Deze zomer waren we op vakantie in Denemarken. Onze zoon Tim nam deel aan het Thy Chamber Music Festival, een internationaal kamermuziekfestival dat plaatsvindt in Noord-Jutland. Reden om een huisje in die contreien te zoeken, voor een vakantie met natuur en cultuur.

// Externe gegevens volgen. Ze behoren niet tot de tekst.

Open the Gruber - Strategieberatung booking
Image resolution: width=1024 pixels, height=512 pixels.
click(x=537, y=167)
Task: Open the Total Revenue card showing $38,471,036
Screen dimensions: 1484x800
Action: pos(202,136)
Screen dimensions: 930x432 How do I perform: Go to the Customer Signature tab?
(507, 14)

Noord-Jutland kent één grote stad: Aalborg. Aalborg heeft een kleine 208.000 inwoners, vergelijkbaar met Groningen. Aalborg heeft ook een vliegveld, met een keur aan internationale vluchten. Voor de rest bestaat Noord-Jutland uit kleinere steden met een inwonertal van ca. 13.000 mensen (Thisted, Nykøbing), veel landbouwgrond en een natuurgebied van uitgestrekte heidevelden, spannende duinen, kliffen, zandstranden en bos. In dit natuurgebied, Thy, hebben wij deze zomer eindeloze wandelingen gemaakt. Van die wandelingen waarbij je uitsluitend de wind hoort waaien, vogels hoort kwinkeleren, reeën in het kreupelhout hoort ritselen. Of ineens een addertje voor je voeten ziet wegschieten.

In deze omgeving floreert al jarenlang het Thy Chamber Music Festival. Op de meest onverwachtse plaatsen kom je ineens wapperende paars-gele banners en posters tegen, die de voorbijganger attent maken op het festival – aan een lantaarnpaal langs een kronkelig landweggetje, op een driesprong tussen de akkers.

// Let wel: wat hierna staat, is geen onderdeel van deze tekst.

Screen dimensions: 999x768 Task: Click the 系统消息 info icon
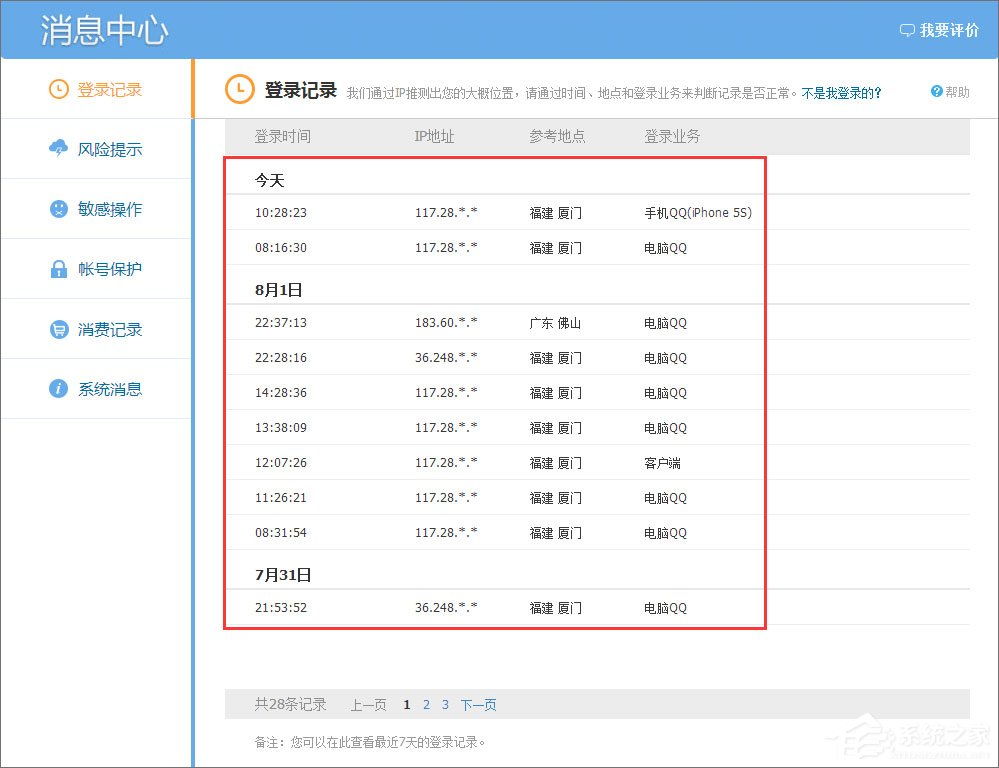click(60, 389)
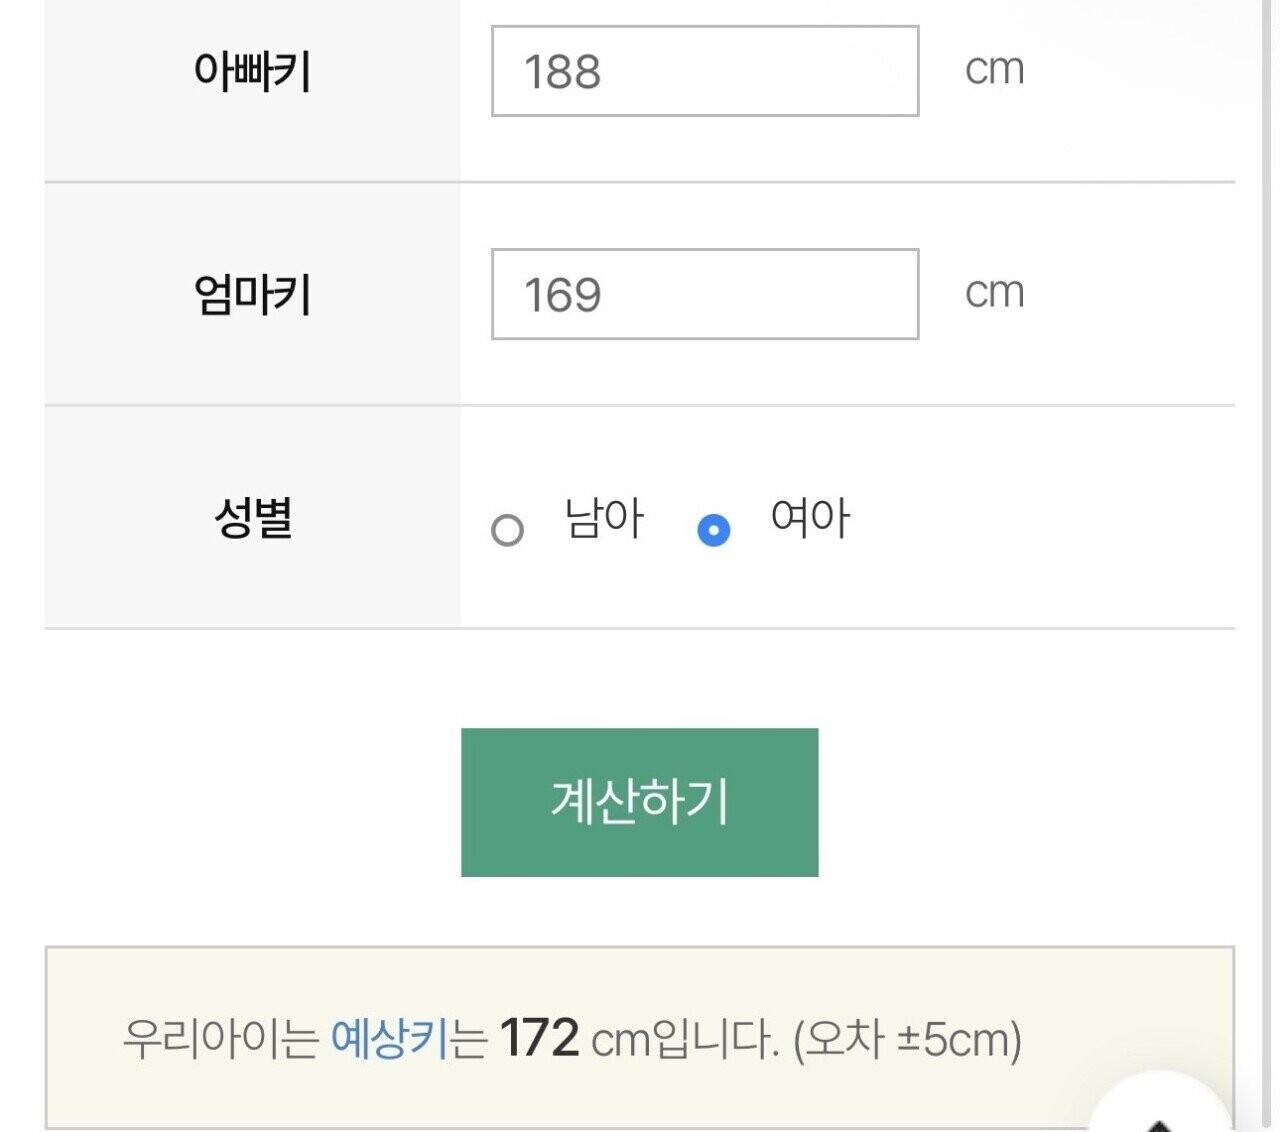
Task: Focus the 아빠키 height input field
Action: click(704, 71)
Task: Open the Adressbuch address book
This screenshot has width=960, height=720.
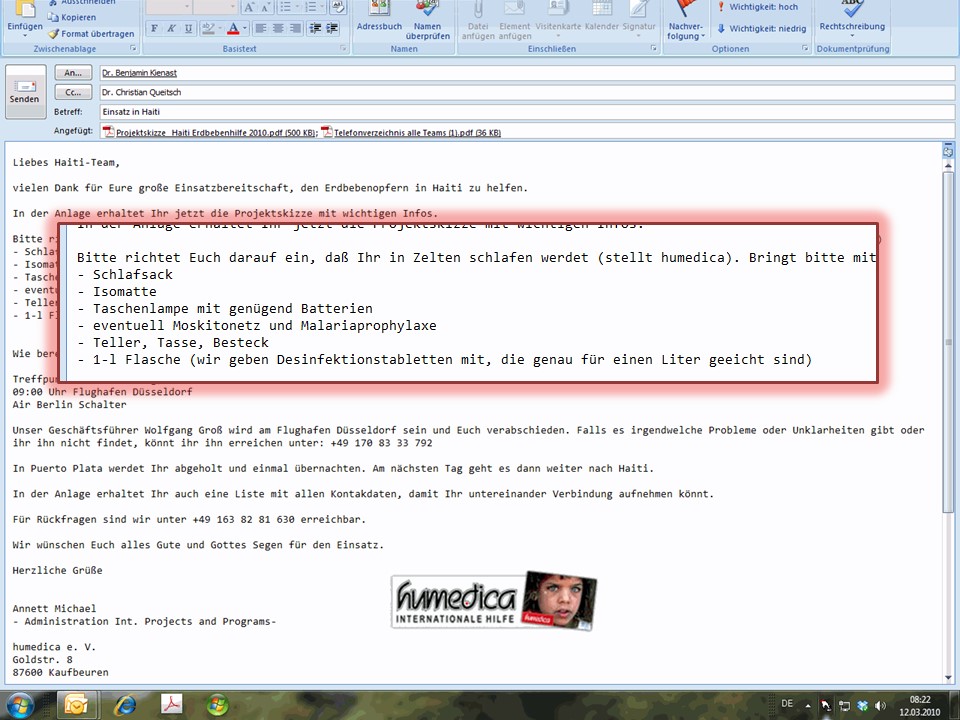Action: [x=379, y=18]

Wij hadden vooraf vanuit Nederland een passe-partout gekocht en per mail gevraagd of er nog plek zou zijn bij in ieder geval de concerten waar Tim speelde. Daarop had de Deense voorzitster van het bestuur,  Aase Odfeldt, ons bevestigend geantwoord, met het vriendelijke advies om bij het concert in de Klitmøller Kirke ruim op tijd aanwezig te zijn, aangezien er slechts 120 plaatsen beschikbaar waren.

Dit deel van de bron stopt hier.